How manually operated roller coasters in Europe stay on track

by Juliana Gilling

In these days of increasing automation and driverless vehicles, there are amusement parks in Europe that still use an old-fashioned, hands-on solution to keep their retro roller coasters on track. Here, Funworld Extra highlights two parks that are keeping the tradition of onboard brake operators alive.

Rutchebanen

Time Travelling with ‘Rutschebanen’

At the grand old age of 101, “Rutschebanen” (Danish for “roller coaster”) remains the most popular ride at Tivoli in Denmark, as well as its oldest. “Rutschebanen” is one of only seven coasters worldwide operating with “brake men” (and women) on board.

Opened on June 12, 1914, just before the First World War broke out, “Rutschebanen” was built by L.A. Thompson Scenic Railway Company and Valdemar Lebech. It is a classic wooden roller coaster that rises to a height of 26 metres and is capable of reaching a top speed of 58 kph (35-40 kph is the norm) along 625 metres of track. There are five 20-seat trains in total, although no more than three trains run at a time. Around 1,800 people an hour can enjoy the two-minute ride.

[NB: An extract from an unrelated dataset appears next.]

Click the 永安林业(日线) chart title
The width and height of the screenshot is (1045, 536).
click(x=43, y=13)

More than a century on, “Rutschebanen” continues to amuse guests of all ages, according to Mogens Ramsløv, Tivoli’s vice president for operations and security: “It’s a one-of-a-kind ride that you have to try. It differs a little from trip to trip because of the brake men. Maybe I ride it too much, but I can tell the difference between them—you never get exactly the same ride. It’s a really great roller coaster experience.”

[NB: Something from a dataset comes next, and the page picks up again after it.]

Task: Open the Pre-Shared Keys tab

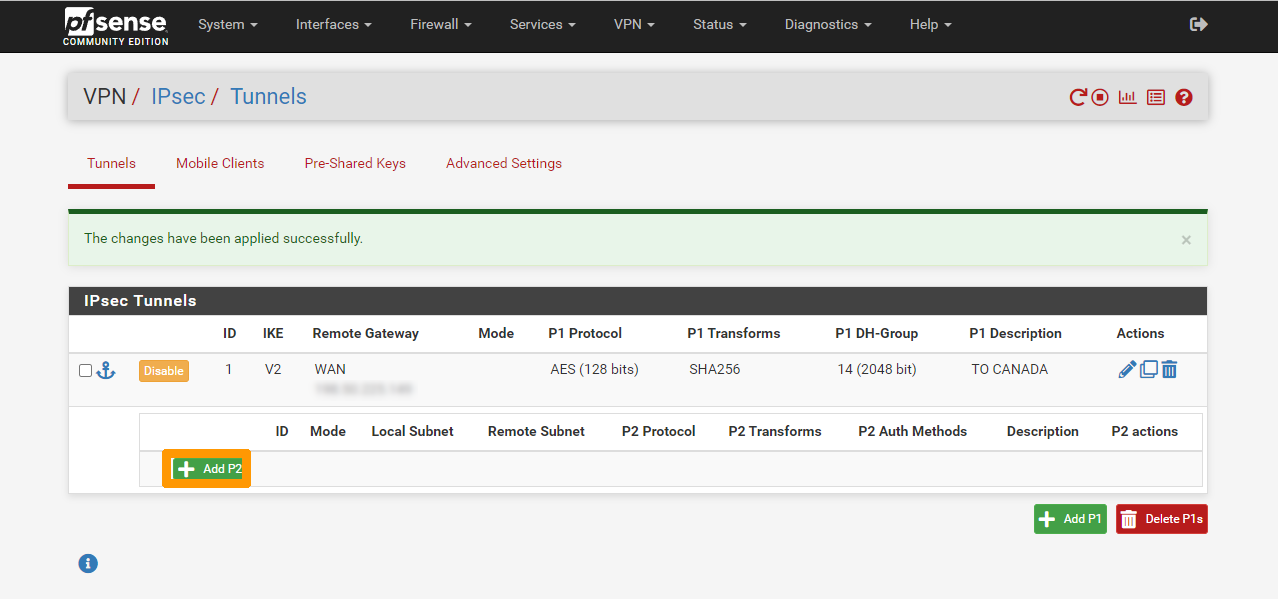Action: 355,163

Trains are drawn up by a cable to the highest point of the roller coaster before gravity takes over. The brake operator, who sits between the first and second carriages, uses a manual brake to slow the train at key points, ensuring that it doesn’t jump the track. “We have seen it happen a couple of times, but there was no danger at all. It was an inconvenience because people had to get out and walk down the roller coaster, but that’s all,” says Ramsløv.

Staff training is essential to “Rutschebanen’s” success. Around 10-15 of Tivoli’s staff are qualified to drive the coaster. New recruits learn on the job alongside an experienced brake operator. “It’s about making sure the brake men understand the physical limits of the track and how to control the speeds,” says Ramsløv.

Tivoli’s team have discussed the possibility of an alternative braking system, which could improve the roller coaster’s reliability: “When it’s raining heavily, for example, we have to stop the ride because the track gets a little too smooth and you cannot control the brake,” says Ramsløv. But fitting new braking technology would prove costly and “we simply haven’t seen the need for it,” he says.

“Rutschebanen” is Tivoli’s “most reliable coaster and ride, but it also requires the most maintenance,” he adds. As well as the daily checks carried out by Tivoli’s team, regular renewal work takes place on the coaster, including the track and braking system. For “Rutschebanen’s” centenary last year, Tivoli celebrated by restoring the ride’s mountain scenery, which features a 20-metre-high waterfall, and building a new station. It was Tivoli’s way of honouring the roller coaster and the millions of passengers who have loved it.

“It’s still the same trip, but the environment you are riding in is completely different,” explains Ramsløv. “There will always be room in the market for a coaster like Rutschebanen. It’s wonderful that we still have this special ride with a brake man. It’s the heritage of Tivoli,” he says. As long as there are families and friends looking for fun, coaster fans seeking nostalgic thrills, and guests wanting to try a ride that has stood the test of time, it is clear this centenarian will run and run.

Rutschebanen

Did You Know?

- “Rutschebanen’s” original mountain peaks were removed in 1925.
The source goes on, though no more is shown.